** Assignment **
In the article below on medication use among people with dementia, by how much did the use of potentially inappropriate medications increase in a year after a dementia diagnosis?

___ Extracted text ___

According to a study, almost 20 percent of dementia patients receive inappropriate or unnecessary medications.
Jasja De Smedt Kotterman, whose mother died of Alzheimer’s in 2017, said she was always fearful that her mother was in pain toward the end of her diagnosis. She would always ask her mother, who spent her last year and a half in a care home, “Are you in pain?” But beyond a nod or shake of the head, her mother could not communicate with her daughter or doctors, a common inability in late stages of dementia.
A 2018 study found that lack of communication leads to overprescribed medication for dementia patients. According to the study, almost 20 percent of dementia patients receive inappropriate or unnecessary medications.
“Our study found that following a diagnosis of dementia in older people, medication use increased by 11 percent in a year and the use of potentially inappropriate medications increased by 17 percent,” said lead author Dr Danijela Gnjidic, senior lecturer from the faculty of pharmacy and Charles Perkins Centre at University of Sydney, who collaborated on the study with researchers from Yale University and University of Kentucky.
What kind of drugs are being overly or wrongly prescribed? Sleeping tablets, pain drugs, depression drugs and acid reflux drugs, according to study authors, who observed almost 2,500 people.
In older people, some of those drugs have been shown to raise the risk of drowsiness and sedation, which leads to a higher risk of falls. Studies show that people with dementia are five times more likely to be admitted to a long-term care hospital after a fall, and more likely to lead to outcomes like hospital readmission within 30 days or even death.
The inappropriate prescribing happens when hospital staff is not trained to interact with people with dementia, said the study authors. It can also be chalked up to a lack of understanding on the patient’s part.
“A number of reasons may account for this, including inadequate guidelines, lack of time during physician patient encounters, diminished decision-making capacity, difficulties with comprehension and communication, and difficulties in establishing goals of care,” said Gnjidic.
Those close to the someone with dementia know: It’s not just memories that diseases like Alzheimer’s steal; it’s the ability to learn, communicate, walk and eventually even swallow. It’s not surprising that prescription drug use needs more oversight.
“Further efforts are clearly needed to support better recognition of potentially inappropriate medications to minimize possible harms and warrants interventions to minimize such prescribing,” said Gnjidic. “The key is to communicate closely with general practitioners, pharmacists and other health professionals to make informed decisions and to practice good medicine management techniques to minimize the risk of side effects.
And if you’re not sure if the drug your loved one has been prescribed is doing anything, it’s OK to talk to your doctor about stopping it, said study authors.
“Deprescribing unnecessary medications may improve an individual’s quality of life and can reduce unnecessary healthcare cost,” Gnjidic added.
This study was published in The Journals of Gerontology, Series A.

___ Excerpted data ___

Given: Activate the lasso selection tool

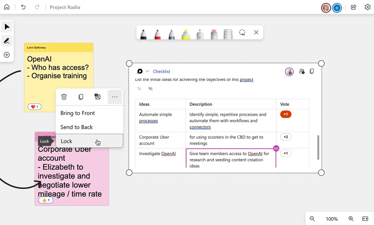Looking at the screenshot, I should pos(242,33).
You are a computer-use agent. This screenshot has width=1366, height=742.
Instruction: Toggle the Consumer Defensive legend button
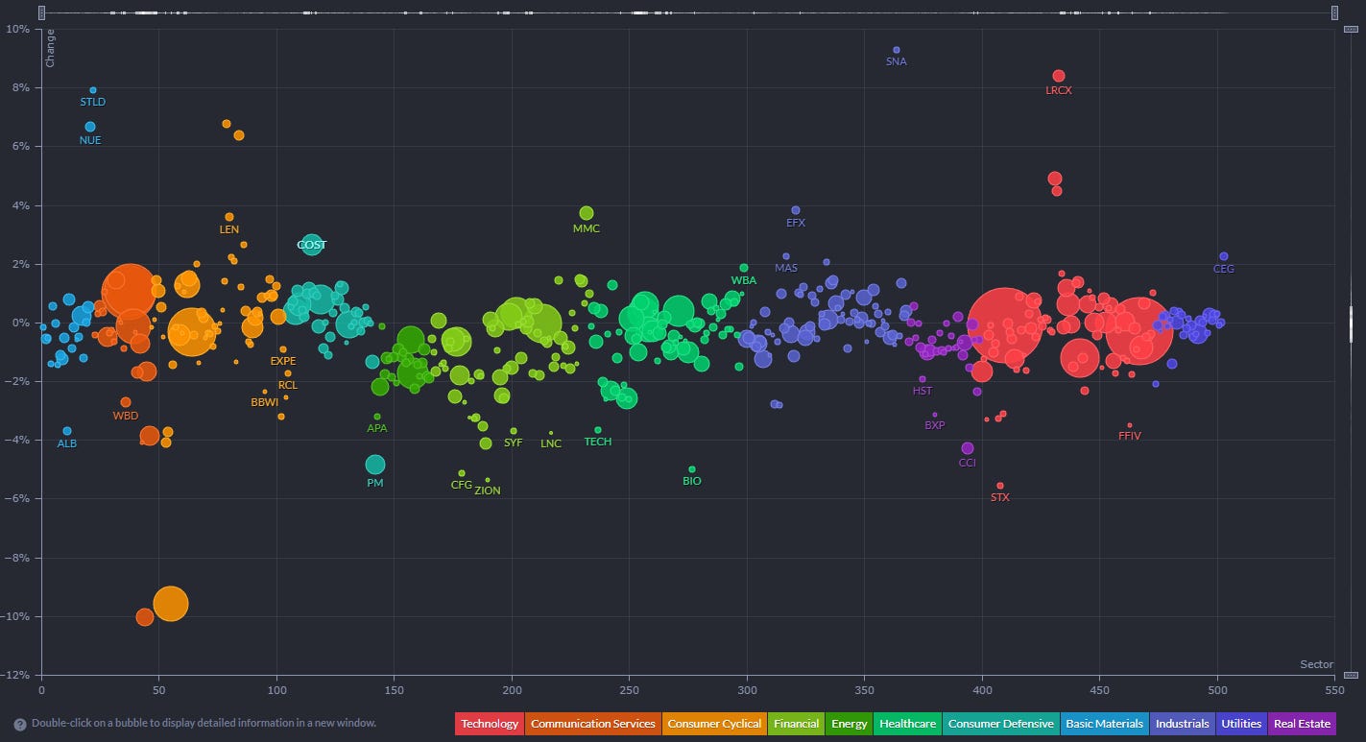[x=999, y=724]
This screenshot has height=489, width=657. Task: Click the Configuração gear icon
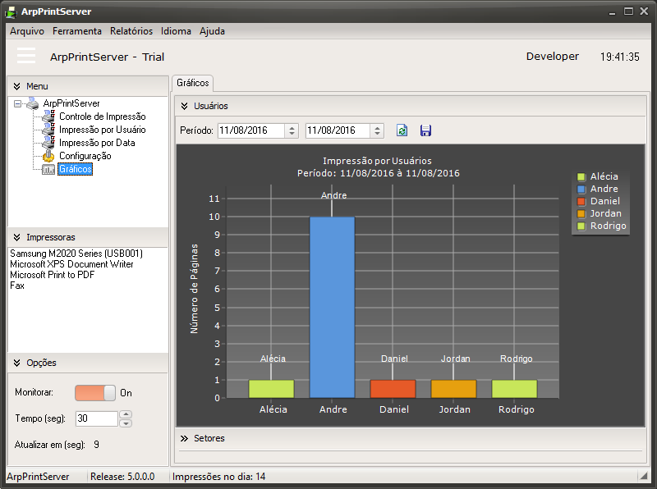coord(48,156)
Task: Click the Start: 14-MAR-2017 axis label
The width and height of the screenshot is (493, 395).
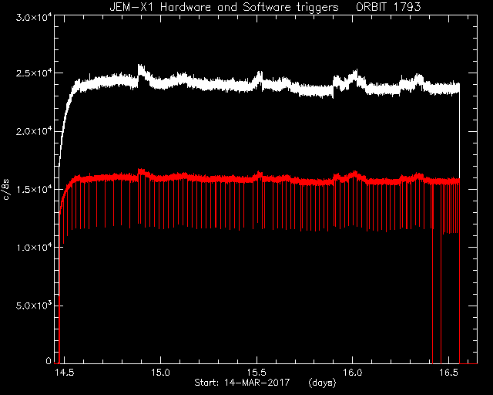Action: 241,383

___

** Written solution **
It increased by 17 percent.